**** Available records ****
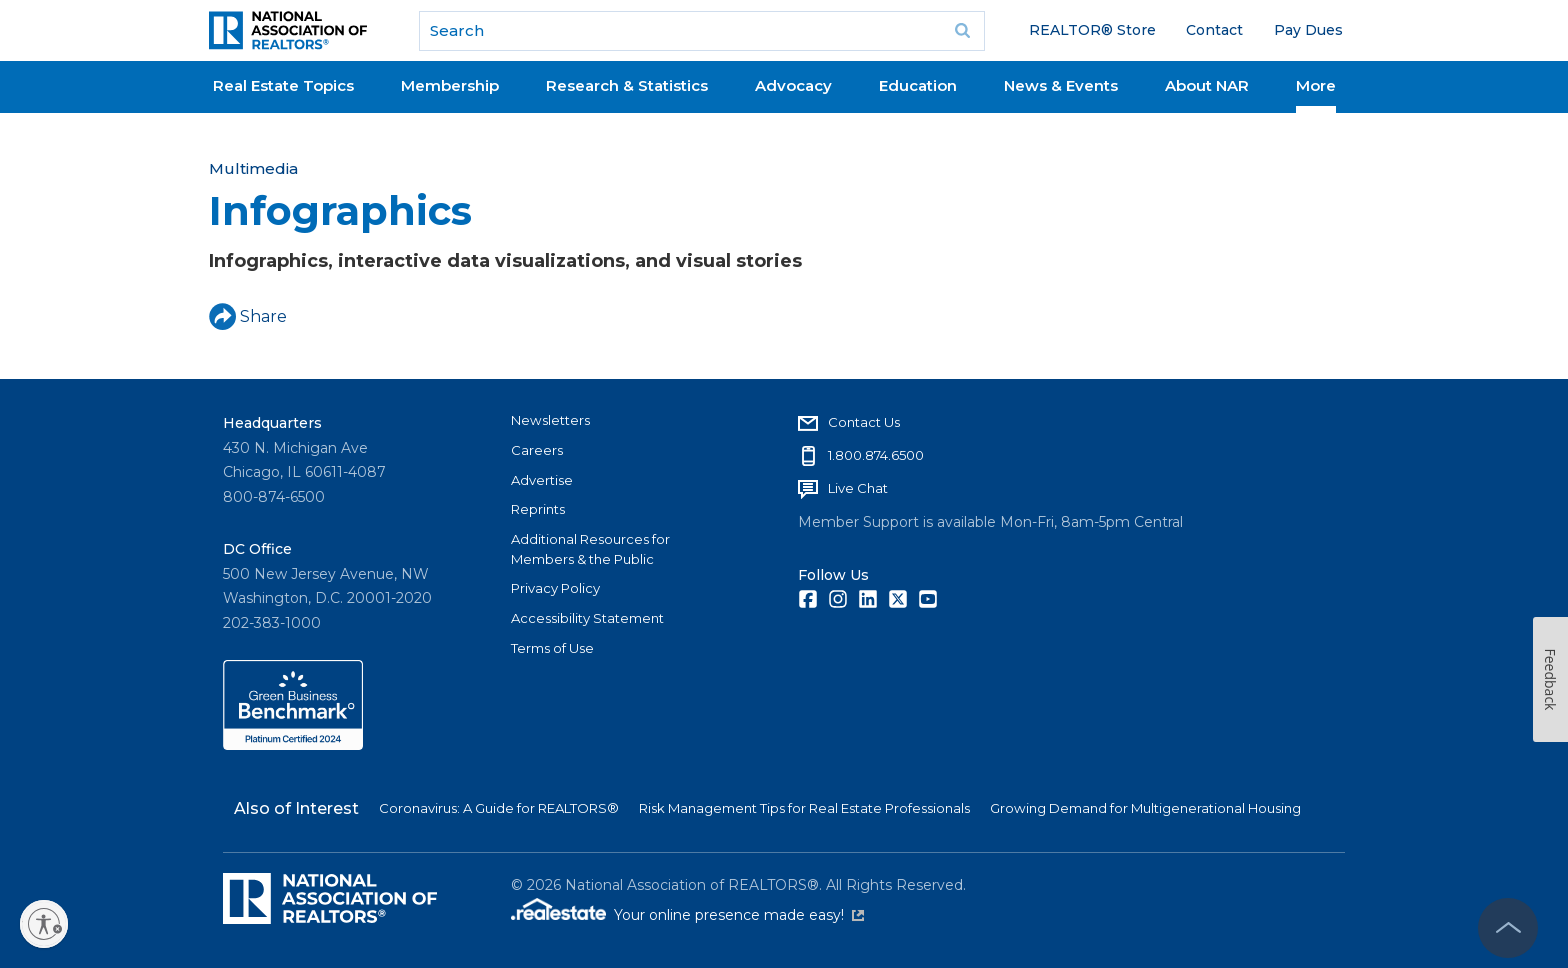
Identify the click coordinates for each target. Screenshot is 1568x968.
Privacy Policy (555, 588)
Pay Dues (1308, 30)
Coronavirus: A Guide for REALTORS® (499, 808)
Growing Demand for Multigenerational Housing (1145, 808)
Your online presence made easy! (739, 915)
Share (248, 316)
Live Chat (858, 488)
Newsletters (550, 420)
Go (963, 31)
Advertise (542, 480)
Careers (537, 450)
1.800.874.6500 (876, 455)
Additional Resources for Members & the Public (590, 549)
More (1316, 85)
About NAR (1207, 85)
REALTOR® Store (1092, 30)
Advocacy (793, 85)
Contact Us (864, 422)
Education (918, 85)
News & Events (1061, 85)
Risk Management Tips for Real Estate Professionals (804, 808)
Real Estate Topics (283, 85)
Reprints (538, 509)
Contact (1214, 30)
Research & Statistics (627, 85)
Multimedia (253, 168)
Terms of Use (552, 648)
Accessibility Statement (587, 618)
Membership (450, 85)
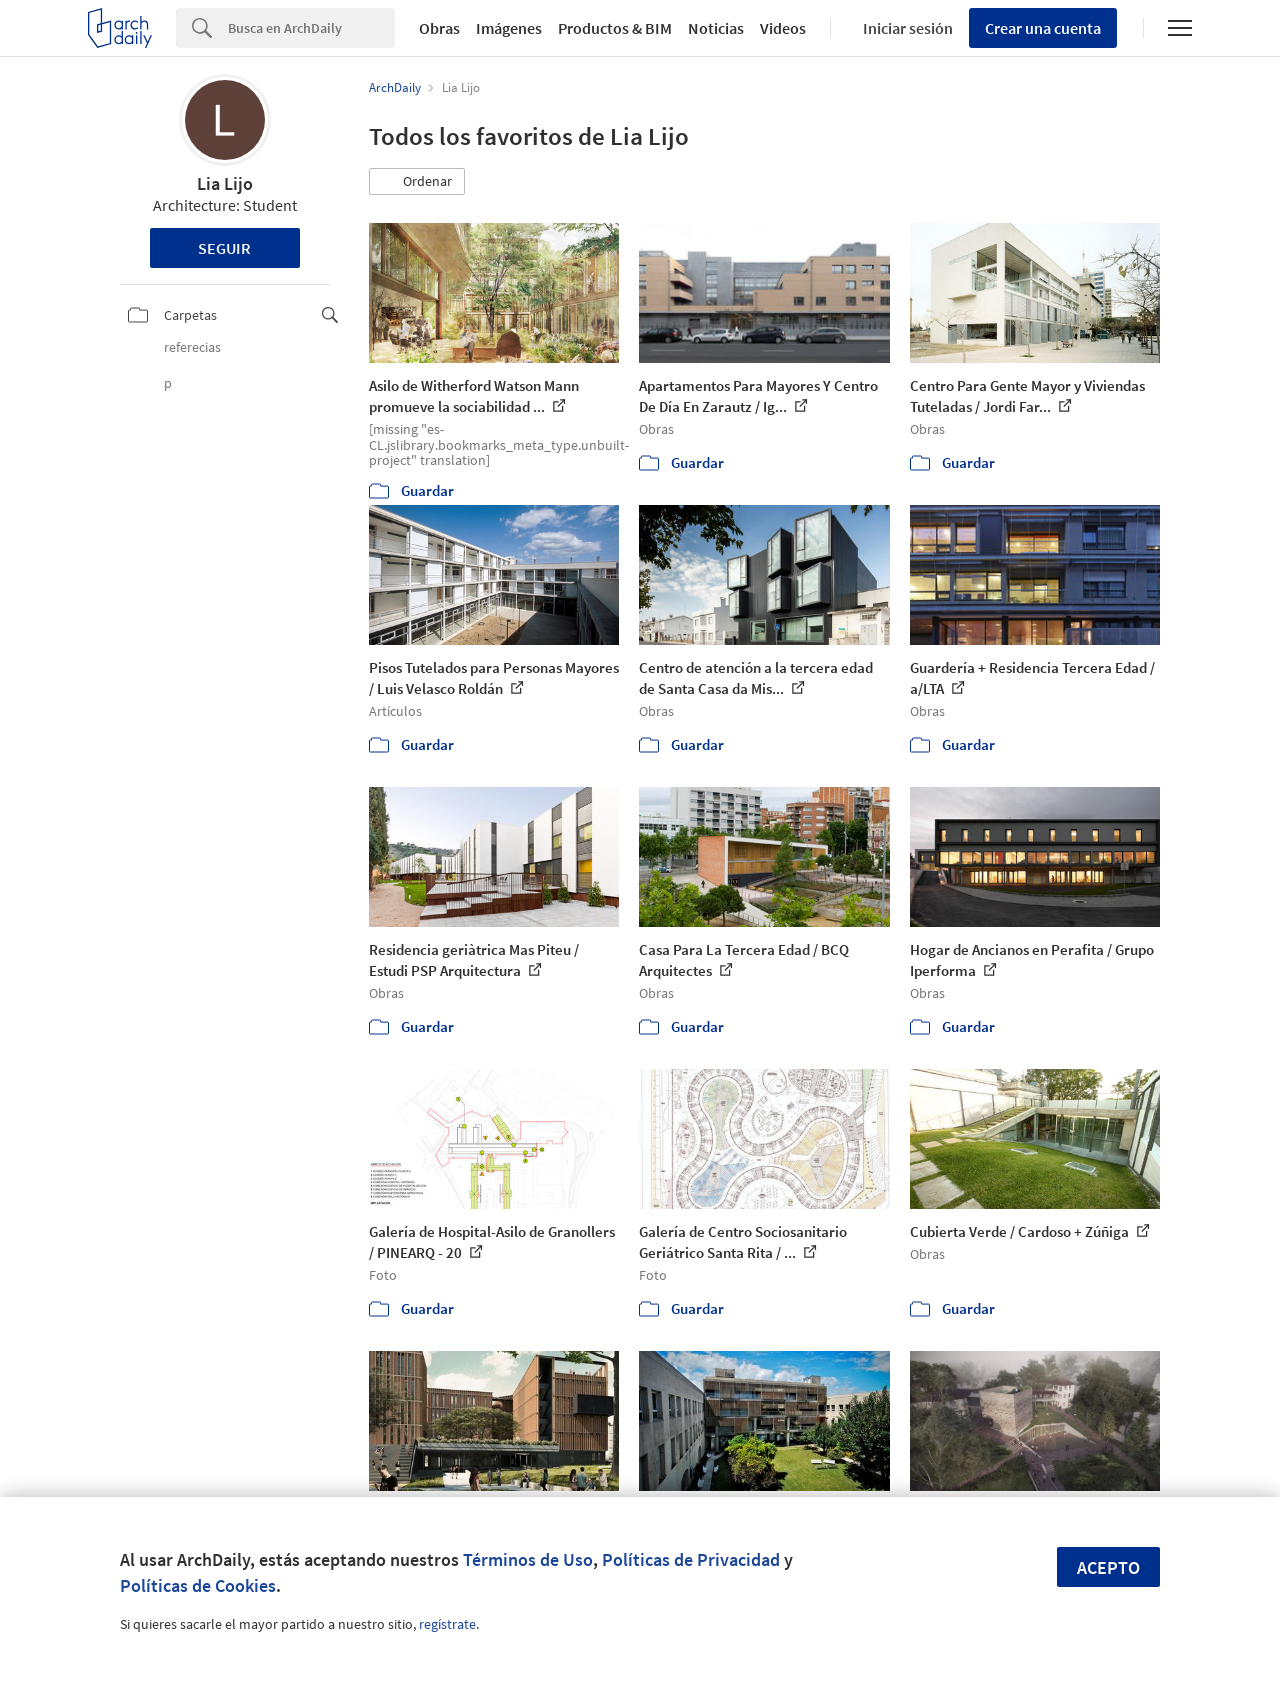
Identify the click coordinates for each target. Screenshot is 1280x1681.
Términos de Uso (528, 1559)
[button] (417, 182)
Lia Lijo (225, 183)
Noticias (716, 28)
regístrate (447, 1624)
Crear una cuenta (1043, 28)
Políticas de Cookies (198, 1585)
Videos (783, 28)
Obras (439, 28)
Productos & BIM (615, 28)
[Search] (311, 28)
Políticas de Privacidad (691, 1559)
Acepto (1108, 1567)
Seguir (224, 248)
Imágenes (509, 28)
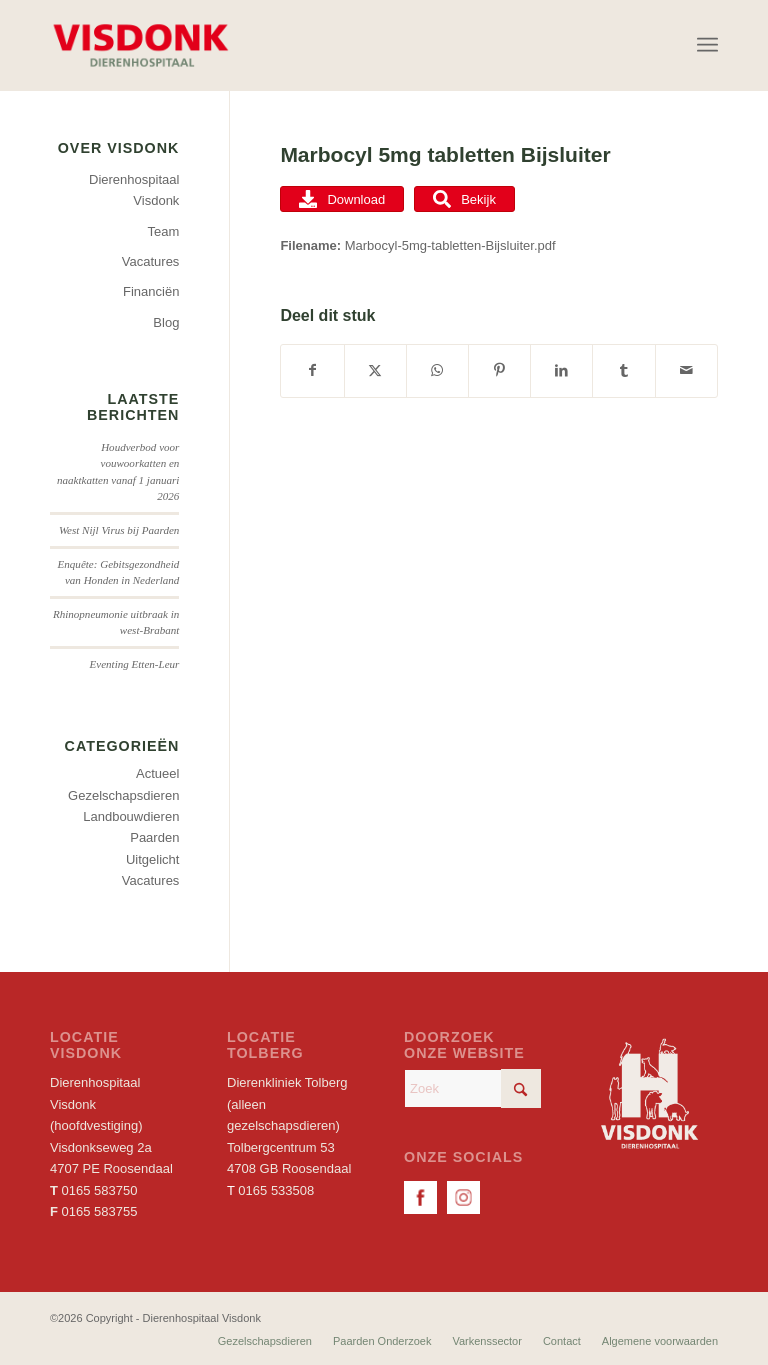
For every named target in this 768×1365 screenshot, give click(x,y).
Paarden (154, 837)
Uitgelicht (152, 859)
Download (342, 199)
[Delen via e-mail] (686, 370)
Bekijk (464, 199)
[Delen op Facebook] (312, 370)
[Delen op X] (375, 370)
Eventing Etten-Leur (134, 664)
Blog (166, 322)
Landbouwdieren (131, 816)
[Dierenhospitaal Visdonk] (140, 45)
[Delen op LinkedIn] (561, 370)
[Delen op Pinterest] (499, 370)
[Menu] (707, 45)
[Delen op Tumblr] (623, 370)
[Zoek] (472, 1088)
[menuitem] (707, 45)
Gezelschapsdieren (123, 795)
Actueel (157, 773)
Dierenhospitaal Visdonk (134, 190)
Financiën (151, 291)
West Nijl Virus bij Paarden (119, 530)
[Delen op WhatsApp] (437, 370)
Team (164, 231)
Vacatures (151, 261)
****
## What to work on
Of the lines above, extract only those from the line with "Your online presence made easy! (739, 915)" to the line with "Risk Management Tips", both included, exactly as written.

## Task solution
Your online presence made easy! (739, 915)
Share (248, 316)
Live Chat (858, 488)
Newsletters (550, 420)
Go (963, 31)
Advertise (542, 480)
Careers (537, 450)
1.800.874.6500 (876, 455)
Additional Resources for Members & the Public (590, 549)
More (1316, 85)
About NAR (1207, 85)
REALTOR® Store (1092, 30)
Advocacy (793, 85)
Contact Us (864, 422)
Education (918, 85)
News & Events (1061, 85)
Risk Management Tips for Real Estate Professionals (804, 808)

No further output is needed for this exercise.